Early in her work Ketterings demonstrated that manure could replace the need for starter nitrogen  in corn fields across a variety of soil types and growing conditions across the state.  She first tested the concept at Table Rock Farm, where the project tracked yields to obtain values for a whole farm mass nutrient balance, a measurement of nutrient surplus or deficit, to evaluate the impact of management changes.  

“We look to achieve long term benefits here of improved soil health, increased yields and a better economic bottom line.”

Willard DeGolyer, Table Rock Farm

As a result of the on-farm experimentation and willingness and interest in the farm crew to improve on management, the farm’s nutrient balance decreased 13% for nitrogen, 29% for phosphorus and 46% for potassium in the past nine years, while milk production increased
over time.

“These are impressive numbers from an environmental perspective, and there’s a definite positive economic impact for the farm.” said Ketterings.

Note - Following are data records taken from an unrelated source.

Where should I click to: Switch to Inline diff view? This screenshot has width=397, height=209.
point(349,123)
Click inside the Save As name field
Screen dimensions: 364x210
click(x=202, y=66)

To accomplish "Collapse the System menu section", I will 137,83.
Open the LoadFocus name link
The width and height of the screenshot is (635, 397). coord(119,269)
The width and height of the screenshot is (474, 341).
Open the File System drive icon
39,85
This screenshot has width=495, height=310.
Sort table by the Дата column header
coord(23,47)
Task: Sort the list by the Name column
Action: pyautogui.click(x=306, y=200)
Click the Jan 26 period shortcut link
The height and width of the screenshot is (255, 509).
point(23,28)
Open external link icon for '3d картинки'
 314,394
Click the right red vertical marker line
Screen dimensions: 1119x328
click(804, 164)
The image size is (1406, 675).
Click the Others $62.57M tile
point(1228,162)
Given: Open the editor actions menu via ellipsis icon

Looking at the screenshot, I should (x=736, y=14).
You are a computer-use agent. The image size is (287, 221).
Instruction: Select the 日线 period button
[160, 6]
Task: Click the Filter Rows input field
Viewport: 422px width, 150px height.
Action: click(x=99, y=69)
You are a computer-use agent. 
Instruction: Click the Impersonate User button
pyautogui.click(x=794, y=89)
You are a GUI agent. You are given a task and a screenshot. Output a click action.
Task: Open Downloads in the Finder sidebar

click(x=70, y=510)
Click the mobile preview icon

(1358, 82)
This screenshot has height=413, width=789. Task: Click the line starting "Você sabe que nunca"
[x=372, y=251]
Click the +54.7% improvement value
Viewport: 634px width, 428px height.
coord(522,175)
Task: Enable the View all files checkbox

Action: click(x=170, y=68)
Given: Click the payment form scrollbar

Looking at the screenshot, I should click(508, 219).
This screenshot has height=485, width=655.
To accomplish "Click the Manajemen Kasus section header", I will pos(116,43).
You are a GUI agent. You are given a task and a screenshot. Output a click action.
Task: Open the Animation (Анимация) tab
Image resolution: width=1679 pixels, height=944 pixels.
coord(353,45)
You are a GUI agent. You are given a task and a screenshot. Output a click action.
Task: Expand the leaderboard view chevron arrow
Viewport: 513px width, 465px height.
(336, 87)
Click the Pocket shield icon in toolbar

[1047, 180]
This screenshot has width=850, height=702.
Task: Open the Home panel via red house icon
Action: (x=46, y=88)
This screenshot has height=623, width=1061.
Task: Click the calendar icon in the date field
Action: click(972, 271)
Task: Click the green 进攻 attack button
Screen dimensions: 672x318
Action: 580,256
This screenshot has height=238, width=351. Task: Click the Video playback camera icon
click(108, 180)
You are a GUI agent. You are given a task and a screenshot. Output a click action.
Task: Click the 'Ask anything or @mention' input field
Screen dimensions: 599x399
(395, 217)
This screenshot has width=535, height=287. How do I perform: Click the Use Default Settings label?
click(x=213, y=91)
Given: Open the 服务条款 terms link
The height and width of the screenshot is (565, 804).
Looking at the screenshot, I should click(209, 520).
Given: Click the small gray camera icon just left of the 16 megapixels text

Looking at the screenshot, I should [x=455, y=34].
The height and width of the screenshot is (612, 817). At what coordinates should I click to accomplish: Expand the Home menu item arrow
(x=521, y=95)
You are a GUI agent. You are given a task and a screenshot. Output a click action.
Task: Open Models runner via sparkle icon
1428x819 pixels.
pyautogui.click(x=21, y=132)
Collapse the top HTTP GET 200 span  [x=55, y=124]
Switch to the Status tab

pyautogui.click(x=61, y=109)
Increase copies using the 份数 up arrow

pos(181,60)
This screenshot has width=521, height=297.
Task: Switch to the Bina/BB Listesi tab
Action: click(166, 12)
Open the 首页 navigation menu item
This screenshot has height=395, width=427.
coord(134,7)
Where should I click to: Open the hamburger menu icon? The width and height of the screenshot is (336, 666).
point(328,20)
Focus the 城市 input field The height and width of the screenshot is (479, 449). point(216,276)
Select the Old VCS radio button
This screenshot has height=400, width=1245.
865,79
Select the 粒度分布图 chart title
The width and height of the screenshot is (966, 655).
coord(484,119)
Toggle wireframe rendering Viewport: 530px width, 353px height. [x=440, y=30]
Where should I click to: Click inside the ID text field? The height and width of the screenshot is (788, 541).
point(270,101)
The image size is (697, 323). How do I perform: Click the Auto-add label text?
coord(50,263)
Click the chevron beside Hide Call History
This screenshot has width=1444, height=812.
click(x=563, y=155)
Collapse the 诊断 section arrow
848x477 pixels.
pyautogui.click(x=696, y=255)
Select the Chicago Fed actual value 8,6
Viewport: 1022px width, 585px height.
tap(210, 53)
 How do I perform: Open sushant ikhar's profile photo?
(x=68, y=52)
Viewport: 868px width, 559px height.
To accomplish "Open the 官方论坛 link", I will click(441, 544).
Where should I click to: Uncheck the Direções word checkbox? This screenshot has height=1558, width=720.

In subsequent projects, Ketterings compared manure application methods and rates to evaluate the  effect on both yield and forage quality. Rates of 12,000 gallons and 15,000 gallons per acre were compared to the farm’s standard practice of applying 9,000 gallons.  After three years, the data showed no benefits to increasing the rate. Additionally, the highest rate contributed more phosphorus and potassium to the soil than is ideal for long term nutrient management. Knowing definitively that the lowest application rate achieved the same yield allows farms to make better decisions.

Following the manure application project, 13 articles were published, 7 presentations were given and 934 farms were reached with information about the best management practices.